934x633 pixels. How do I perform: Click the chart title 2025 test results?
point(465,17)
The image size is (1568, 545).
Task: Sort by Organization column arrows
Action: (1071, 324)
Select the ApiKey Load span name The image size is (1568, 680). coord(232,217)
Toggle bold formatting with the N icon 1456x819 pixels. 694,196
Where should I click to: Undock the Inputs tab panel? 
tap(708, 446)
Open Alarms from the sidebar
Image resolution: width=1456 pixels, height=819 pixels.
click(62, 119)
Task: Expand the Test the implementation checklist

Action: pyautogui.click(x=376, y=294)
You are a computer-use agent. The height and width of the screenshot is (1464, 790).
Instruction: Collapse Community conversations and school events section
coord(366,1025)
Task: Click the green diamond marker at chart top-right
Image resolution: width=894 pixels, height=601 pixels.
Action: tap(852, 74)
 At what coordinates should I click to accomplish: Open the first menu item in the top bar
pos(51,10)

== == ==

Copy every one of the records above word for word, keeping each line as it appears.

• _ANSWER TO THIS EXERCISE_:
934x633 pixels. How do I perform: Click the chart title 2025 test results?
point(465,17)
The image size is (1568, 545).
Task: Sort by Organization column arrows
Action: (1071, 324)
Select the ApiKey Load span name The image size is (1568, 680). coord(232,217)
Toggle bold formatting with the N icon 1456x819 pixels. 694,196
Where should I click to: Undock the Inputs tab panel? 
tap(708, 446)
Open Alarms from the sidebar
Image resolution: width=1456 pixels, height=819 pixels.
click(62, 119)
Task: Expand the Test the implementation checklist

Action: pyautogui.click(x=376, y=294)
You are a computer-use agent. The height and width of the screenshot is (1464, 790).
Instruction: Collapse Community conversations and school events section
coord(366,1025)
Task: Click the green diamond marker at chart top-right
Image resolution: width=894 pixels, height=601 pixels.
Action: tap(852, 74)
 At what coordinates should I click to accomplish: Open the first menu item in the top bar
pos(51,10)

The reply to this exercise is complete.